* **What you need to do**:
Using the data below, output a verbatim copy of the lines between the one holding "Image resolution: width=1568" and the one holding "Task: Switch to the Oracle.sol tab", inclusive, without any pictures.

◆ ◆ ◆ ◆ ◆ ◆ ◆

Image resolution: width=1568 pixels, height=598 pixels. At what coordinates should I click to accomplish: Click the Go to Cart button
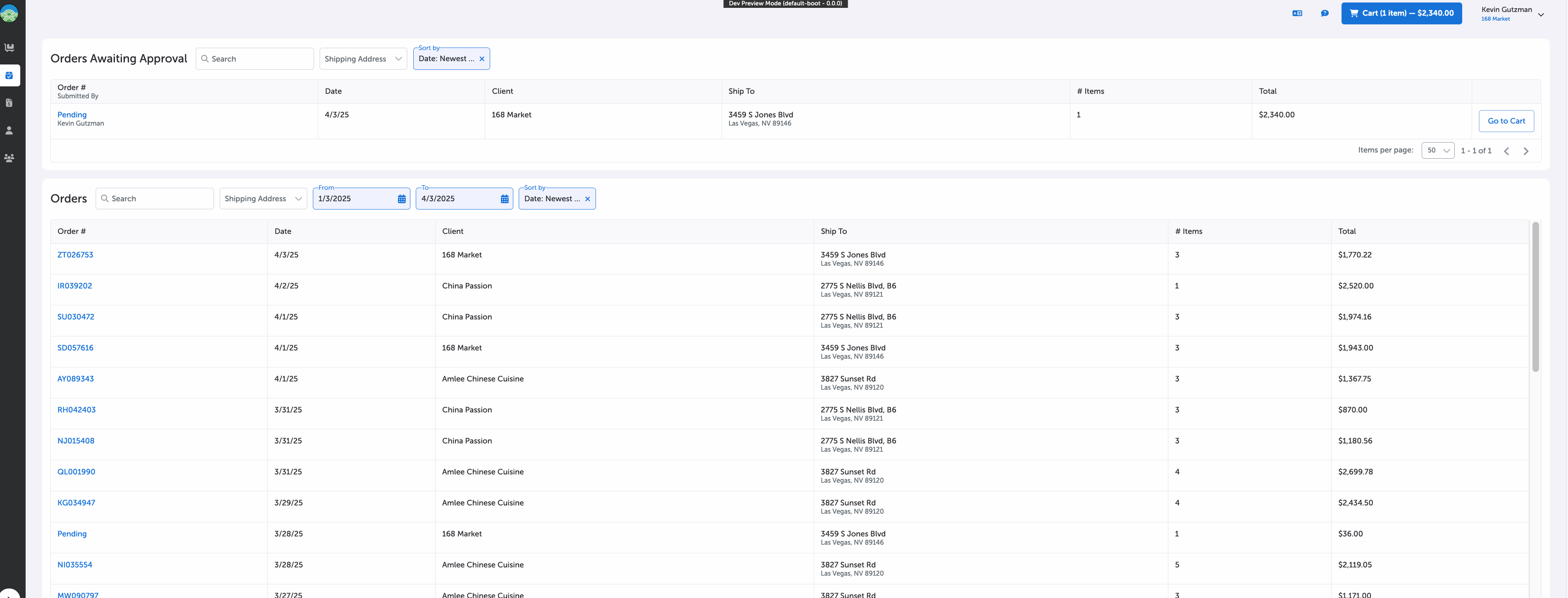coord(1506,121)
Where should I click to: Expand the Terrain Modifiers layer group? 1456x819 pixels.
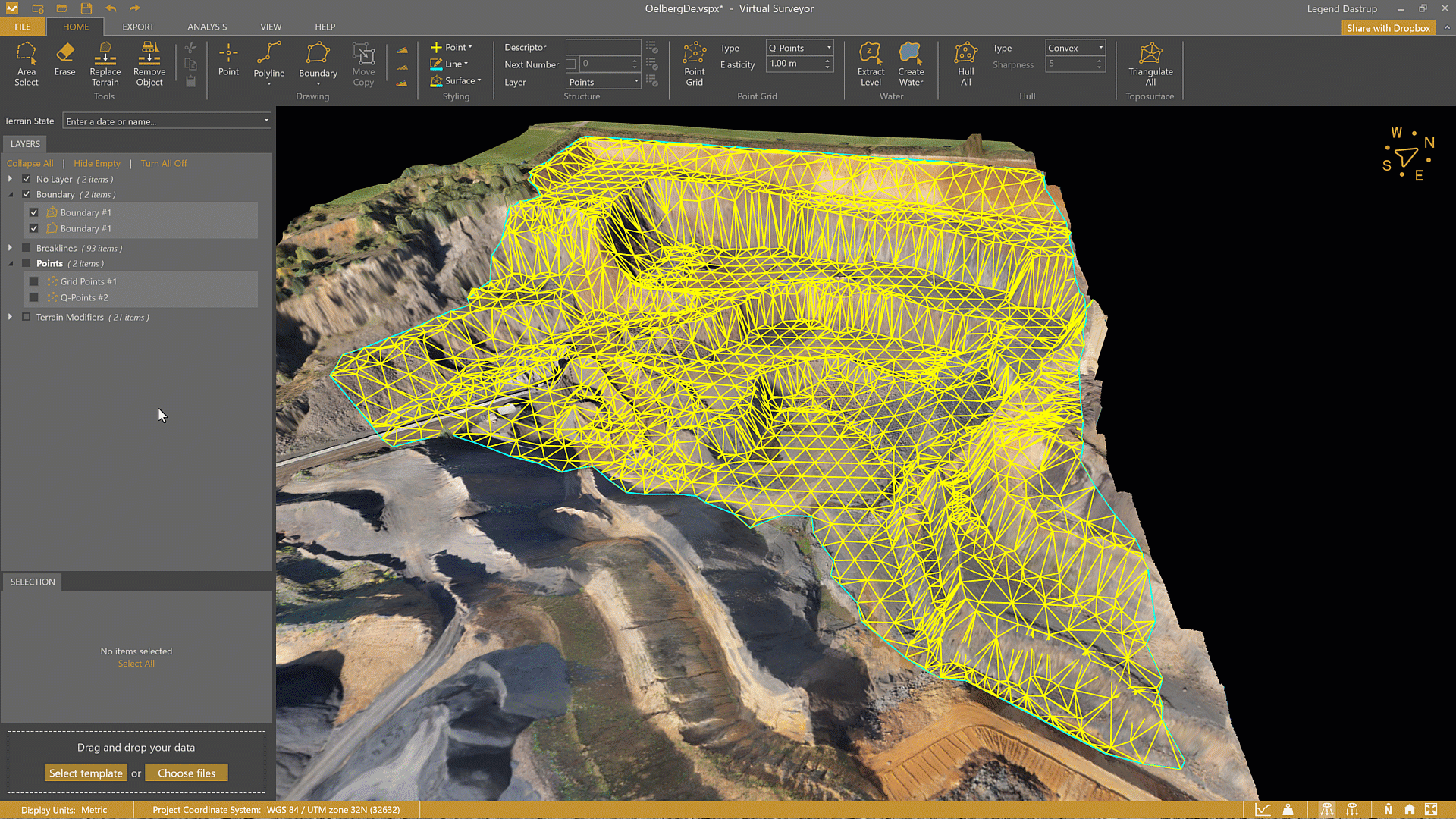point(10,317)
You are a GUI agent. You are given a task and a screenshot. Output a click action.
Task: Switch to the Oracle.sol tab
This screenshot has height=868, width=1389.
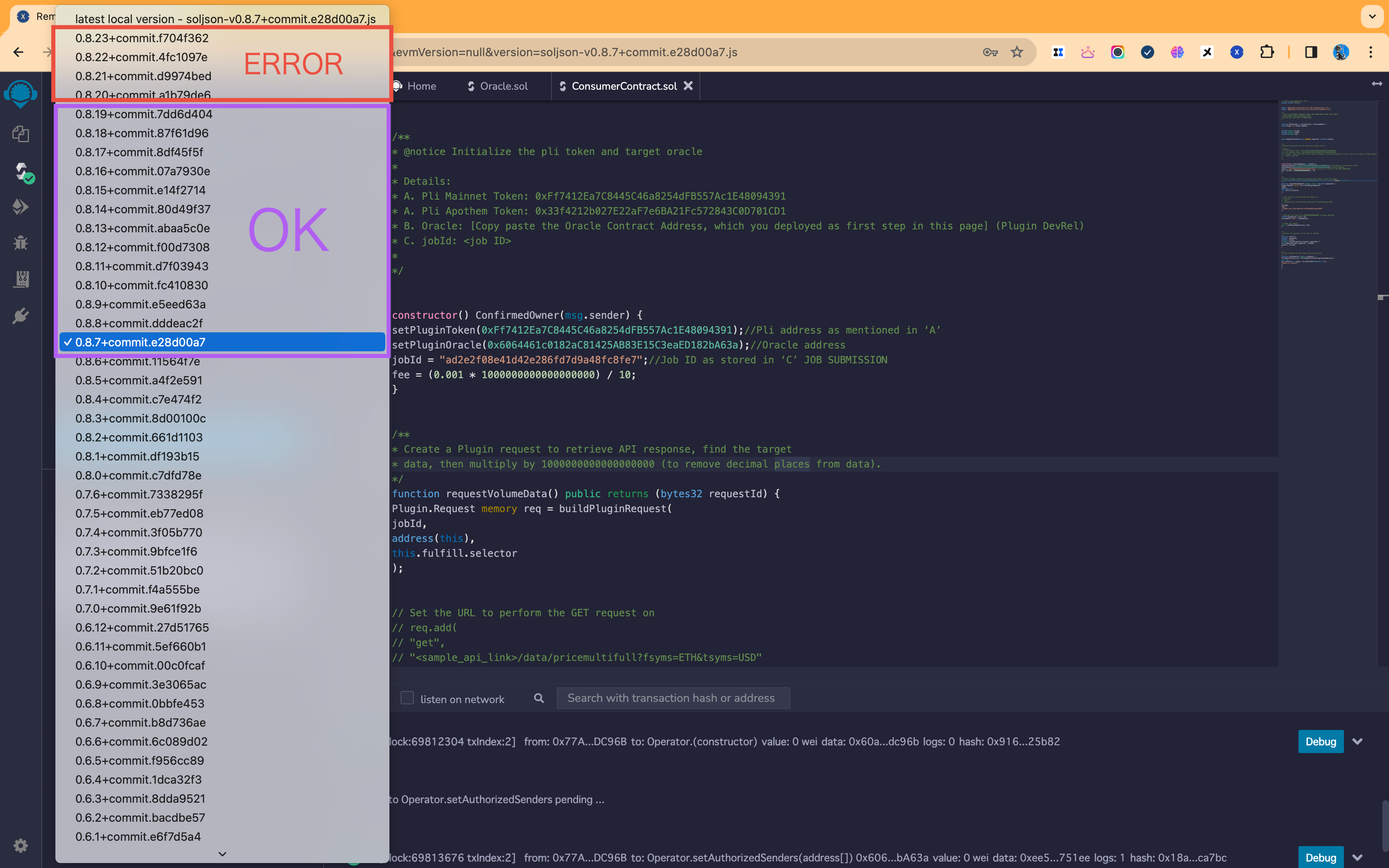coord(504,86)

◆ ◆ ◆ ◆ ◆ ◆ ◆

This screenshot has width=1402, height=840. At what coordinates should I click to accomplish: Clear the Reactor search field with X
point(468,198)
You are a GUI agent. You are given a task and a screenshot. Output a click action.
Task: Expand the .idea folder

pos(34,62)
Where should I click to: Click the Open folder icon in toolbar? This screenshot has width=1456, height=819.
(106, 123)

◆ ◆ ◆ ◆ ◆ ◆ ◆

* **Result of the task**:
Image resolution: width=1568 pixels, height=598 pixels. At what coordinates should I click to accomplish: Click the Go to Cart button
coord(1506,121)
Where should I click to: Expand the Terrain Modifiers layer group? 1456x819 pixels.
point(10,317)
You are a GUI agent. You are given a task and a screenshot. Output a click action.
Task: Switch to the Oracle.sol tab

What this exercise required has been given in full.